[Target pointing data]
○ ○ ○
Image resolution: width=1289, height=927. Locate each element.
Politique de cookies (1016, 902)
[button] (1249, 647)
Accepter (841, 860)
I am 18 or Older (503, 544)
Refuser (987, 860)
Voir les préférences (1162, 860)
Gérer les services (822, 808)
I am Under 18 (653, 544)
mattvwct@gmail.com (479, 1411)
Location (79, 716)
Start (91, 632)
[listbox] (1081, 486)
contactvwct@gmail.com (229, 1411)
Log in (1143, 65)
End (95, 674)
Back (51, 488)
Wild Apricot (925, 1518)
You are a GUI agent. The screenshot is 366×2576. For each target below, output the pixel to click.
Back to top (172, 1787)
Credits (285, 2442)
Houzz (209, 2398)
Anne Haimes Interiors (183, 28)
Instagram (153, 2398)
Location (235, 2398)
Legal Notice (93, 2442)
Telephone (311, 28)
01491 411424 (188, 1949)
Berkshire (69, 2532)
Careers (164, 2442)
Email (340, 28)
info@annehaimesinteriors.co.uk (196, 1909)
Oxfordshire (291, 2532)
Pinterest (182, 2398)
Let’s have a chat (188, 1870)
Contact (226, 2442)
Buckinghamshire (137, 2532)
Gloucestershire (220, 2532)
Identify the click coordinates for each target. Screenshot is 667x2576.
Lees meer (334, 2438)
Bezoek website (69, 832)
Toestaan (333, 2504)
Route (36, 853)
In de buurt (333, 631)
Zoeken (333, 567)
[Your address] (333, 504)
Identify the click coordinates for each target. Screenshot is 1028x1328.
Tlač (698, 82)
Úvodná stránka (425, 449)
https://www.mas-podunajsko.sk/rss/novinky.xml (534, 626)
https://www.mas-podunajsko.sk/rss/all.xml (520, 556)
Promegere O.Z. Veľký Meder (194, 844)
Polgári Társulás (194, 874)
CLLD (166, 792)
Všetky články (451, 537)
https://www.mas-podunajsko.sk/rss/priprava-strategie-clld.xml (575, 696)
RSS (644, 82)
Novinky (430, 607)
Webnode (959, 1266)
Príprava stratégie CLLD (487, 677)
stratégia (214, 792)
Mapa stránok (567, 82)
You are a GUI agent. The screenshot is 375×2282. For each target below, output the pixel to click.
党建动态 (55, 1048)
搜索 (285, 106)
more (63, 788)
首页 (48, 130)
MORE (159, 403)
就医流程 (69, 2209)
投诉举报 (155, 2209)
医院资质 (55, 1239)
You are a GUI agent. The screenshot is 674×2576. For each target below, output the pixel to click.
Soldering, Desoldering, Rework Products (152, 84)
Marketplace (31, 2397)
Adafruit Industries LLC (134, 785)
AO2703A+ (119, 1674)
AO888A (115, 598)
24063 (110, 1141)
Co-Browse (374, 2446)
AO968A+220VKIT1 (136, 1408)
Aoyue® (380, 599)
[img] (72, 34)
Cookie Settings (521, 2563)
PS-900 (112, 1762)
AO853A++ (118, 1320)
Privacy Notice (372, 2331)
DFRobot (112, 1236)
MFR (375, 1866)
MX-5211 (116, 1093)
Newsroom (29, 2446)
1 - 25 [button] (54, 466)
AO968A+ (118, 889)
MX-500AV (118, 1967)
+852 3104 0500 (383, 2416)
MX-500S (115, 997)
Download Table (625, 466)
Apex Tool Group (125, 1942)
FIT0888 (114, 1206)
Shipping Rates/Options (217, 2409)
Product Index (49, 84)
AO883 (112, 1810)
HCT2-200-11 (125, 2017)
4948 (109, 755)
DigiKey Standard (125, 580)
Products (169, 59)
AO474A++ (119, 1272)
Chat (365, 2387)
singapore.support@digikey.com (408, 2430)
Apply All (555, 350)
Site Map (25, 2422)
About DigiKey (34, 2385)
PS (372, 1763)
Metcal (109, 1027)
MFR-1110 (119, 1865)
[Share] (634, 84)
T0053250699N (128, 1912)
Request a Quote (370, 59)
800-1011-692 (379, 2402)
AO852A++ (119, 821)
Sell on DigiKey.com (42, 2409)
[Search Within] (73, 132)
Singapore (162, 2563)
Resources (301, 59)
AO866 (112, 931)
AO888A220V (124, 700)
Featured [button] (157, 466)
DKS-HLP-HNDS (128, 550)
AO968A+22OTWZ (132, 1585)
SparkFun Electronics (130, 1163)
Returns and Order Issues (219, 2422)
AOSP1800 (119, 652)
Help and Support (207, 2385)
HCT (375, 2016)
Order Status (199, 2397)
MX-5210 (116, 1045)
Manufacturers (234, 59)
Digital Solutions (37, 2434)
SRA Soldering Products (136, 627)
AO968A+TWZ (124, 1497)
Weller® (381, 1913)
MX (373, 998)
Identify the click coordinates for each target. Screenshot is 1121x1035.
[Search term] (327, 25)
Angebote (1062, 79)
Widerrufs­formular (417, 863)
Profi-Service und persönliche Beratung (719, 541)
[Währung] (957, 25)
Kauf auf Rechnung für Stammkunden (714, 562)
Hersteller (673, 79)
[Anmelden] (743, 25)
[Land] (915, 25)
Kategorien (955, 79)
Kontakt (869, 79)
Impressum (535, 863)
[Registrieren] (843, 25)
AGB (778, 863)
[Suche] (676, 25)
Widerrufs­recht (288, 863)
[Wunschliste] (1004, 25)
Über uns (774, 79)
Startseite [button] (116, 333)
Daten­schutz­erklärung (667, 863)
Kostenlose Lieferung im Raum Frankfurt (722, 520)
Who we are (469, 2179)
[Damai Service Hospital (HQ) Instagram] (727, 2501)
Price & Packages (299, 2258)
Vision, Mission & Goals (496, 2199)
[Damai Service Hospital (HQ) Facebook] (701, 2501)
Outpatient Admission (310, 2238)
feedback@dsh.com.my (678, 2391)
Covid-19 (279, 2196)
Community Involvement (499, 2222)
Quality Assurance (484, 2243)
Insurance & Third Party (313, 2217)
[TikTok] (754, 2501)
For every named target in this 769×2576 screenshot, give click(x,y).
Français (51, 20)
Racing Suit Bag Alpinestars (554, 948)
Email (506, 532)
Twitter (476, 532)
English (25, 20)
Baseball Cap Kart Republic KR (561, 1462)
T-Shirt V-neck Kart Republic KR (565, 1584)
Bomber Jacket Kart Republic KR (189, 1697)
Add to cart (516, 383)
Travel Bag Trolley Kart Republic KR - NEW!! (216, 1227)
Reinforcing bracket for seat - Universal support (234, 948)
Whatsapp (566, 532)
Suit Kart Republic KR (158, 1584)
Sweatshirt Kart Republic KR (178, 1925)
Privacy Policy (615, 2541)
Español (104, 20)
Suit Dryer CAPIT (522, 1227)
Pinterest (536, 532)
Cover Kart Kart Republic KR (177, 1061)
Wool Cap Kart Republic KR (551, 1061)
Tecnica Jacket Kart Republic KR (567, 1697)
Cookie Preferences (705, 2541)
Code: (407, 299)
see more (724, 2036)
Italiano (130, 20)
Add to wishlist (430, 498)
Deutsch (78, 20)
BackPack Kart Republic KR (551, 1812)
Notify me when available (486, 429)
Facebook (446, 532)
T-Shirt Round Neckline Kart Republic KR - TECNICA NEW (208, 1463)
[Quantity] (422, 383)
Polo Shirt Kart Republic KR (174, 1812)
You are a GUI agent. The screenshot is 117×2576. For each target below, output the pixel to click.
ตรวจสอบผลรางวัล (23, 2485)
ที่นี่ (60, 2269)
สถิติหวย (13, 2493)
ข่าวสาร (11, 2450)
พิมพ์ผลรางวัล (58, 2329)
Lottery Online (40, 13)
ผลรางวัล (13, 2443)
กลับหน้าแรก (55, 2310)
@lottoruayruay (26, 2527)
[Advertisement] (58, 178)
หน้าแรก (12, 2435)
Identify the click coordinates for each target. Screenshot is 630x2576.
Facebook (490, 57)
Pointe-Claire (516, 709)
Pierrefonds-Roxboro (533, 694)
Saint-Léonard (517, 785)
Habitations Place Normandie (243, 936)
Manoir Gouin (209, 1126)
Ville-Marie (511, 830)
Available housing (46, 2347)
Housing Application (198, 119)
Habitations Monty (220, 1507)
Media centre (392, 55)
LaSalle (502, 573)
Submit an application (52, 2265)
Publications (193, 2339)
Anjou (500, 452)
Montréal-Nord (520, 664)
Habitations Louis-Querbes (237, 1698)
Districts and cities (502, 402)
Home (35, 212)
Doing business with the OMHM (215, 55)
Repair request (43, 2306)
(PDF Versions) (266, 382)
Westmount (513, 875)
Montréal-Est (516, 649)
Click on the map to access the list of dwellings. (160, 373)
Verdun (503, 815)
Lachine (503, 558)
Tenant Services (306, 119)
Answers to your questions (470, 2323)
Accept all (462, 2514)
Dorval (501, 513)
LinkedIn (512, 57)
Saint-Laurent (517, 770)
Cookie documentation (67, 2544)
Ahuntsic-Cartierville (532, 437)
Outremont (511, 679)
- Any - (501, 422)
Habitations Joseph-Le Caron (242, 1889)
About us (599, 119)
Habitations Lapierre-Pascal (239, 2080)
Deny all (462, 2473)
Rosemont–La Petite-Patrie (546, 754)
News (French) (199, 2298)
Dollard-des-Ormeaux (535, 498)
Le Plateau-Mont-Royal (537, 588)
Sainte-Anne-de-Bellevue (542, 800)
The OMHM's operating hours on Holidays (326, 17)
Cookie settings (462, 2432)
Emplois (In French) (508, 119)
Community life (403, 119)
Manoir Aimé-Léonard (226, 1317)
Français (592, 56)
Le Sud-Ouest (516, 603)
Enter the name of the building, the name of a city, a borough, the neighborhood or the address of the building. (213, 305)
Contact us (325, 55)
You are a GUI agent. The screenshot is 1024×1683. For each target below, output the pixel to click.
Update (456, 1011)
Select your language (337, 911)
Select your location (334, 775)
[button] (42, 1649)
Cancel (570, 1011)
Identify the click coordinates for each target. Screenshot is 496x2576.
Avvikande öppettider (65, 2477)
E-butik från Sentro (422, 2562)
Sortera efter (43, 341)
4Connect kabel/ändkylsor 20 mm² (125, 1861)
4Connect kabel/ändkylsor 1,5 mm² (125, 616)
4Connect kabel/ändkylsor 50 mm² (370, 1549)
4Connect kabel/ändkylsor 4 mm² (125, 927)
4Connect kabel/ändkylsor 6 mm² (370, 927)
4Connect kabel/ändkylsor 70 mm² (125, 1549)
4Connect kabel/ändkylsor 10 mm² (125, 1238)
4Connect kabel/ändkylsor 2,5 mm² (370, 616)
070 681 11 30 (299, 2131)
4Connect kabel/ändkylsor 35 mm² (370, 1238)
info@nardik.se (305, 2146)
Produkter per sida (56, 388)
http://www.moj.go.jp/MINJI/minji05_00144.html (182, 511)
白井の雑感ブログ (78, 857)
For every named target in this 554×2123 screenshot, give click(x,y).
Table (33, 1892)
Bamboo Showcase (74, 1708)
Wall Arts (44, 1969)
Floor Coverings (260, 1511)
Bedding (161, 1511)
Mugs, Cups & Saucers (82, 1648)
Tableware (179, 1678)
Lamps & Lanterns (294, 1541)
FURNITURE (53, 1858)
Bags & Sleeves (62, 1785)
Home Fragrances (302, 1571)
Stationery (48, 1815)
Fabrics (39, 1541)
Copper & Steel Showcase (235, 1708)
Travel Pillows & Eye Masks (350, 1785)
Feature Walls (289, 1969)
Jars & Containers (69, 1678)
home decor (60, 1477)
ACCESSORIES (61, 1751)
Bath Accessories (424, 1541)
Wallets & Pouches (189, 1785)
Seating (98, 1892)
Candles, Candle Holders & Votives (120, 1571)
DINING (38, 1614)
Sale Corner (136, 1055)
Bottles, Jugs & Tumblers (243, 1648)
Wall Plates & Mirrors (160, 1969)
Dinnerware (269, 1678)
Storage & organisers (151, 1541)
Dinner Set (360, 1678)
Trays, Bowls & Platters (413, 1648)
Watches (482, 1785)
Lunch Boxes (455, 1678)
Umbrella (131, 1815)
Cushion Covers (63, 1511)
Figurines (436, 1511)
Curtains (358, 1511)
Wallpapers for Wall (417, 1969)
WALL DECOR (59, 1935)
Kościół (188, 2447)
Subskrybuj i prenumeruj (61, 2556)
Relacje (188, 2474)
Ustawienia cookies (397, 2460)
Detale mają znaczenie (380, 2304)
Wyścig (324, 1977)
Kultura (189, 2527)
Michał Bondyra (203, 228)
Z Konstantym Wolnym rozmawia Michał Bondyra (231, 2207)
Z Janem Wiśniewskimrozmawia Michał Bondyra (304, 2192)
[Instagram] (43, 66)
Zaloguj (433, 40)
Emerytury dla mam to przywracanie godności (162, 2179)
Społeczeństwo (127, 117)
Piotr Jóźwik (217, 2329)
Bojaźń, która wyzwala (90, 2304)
○ ○ ○
Requirements
Rewrite everything from the entry containing "Sainte-Anne-de-Bellevue (542, 800)" down to the one containing "Produkter per sida (56, 388)", swapping "Cookie settings" for "Cookie preferences" and leaving the rest unchanged.

Exercise solution
Sainte-Anne-de-Bellevue (542, 800)
The OMHM's operating hours on Holidays (326, 17)
Cookie preferences (462, 2432)
Emplois (In French) (508, 119)
Community life (403, 119)
Manoir Aimé-Léonard (226, 1317)
Français (592, 56)
Le Sud-Ouest (516, 603)
Enter the name of the building, the name of a city, a borough, the neighborhood or the address of the building. (213, 305)
Contact us (325, 55)
You are a GUI agent. The screenshot is 1024×1683. For each target below, output the pixel to click.
Update (456, 1011)
Select your language (337, 911)
Select your location (334, 775)
[button] (42, 1649)
Cancel (570, 1011)
Identify the click coordinates for each target. Screenshot is 496x2576.
Avvikande öppettider (65, 2477)
E-butik från Sentro (422, 2562)
Sortera efter (43, 341)
4Connect kabel/ändkylsor 20 mm² (125, 1861)
4Connect kabel/ändkylsor 1,5 mm² (125, 616)
4Connect kabel/ändkylsor 50 mm² (370, 1549)
4Connect kabel/ändkylsor 4 mm² (125, 927)
4Connect kabel/ändkylsor 6 mm² (370, 927)
4Connect kabel/ändkylsor 70 mm² (125, 1549)
4Connect kabel/ändkylsor 10 mm² (125, 1238)
4Connect kabel/ändkylsor 2,5 mm² (370, 616)
070 681 11 30 (299, 2131)
4Connect kabel/ändkylsor 35 mm² (370, 1238)
info@nardik.se (305, 2146)
Produkter per sida (56, 388)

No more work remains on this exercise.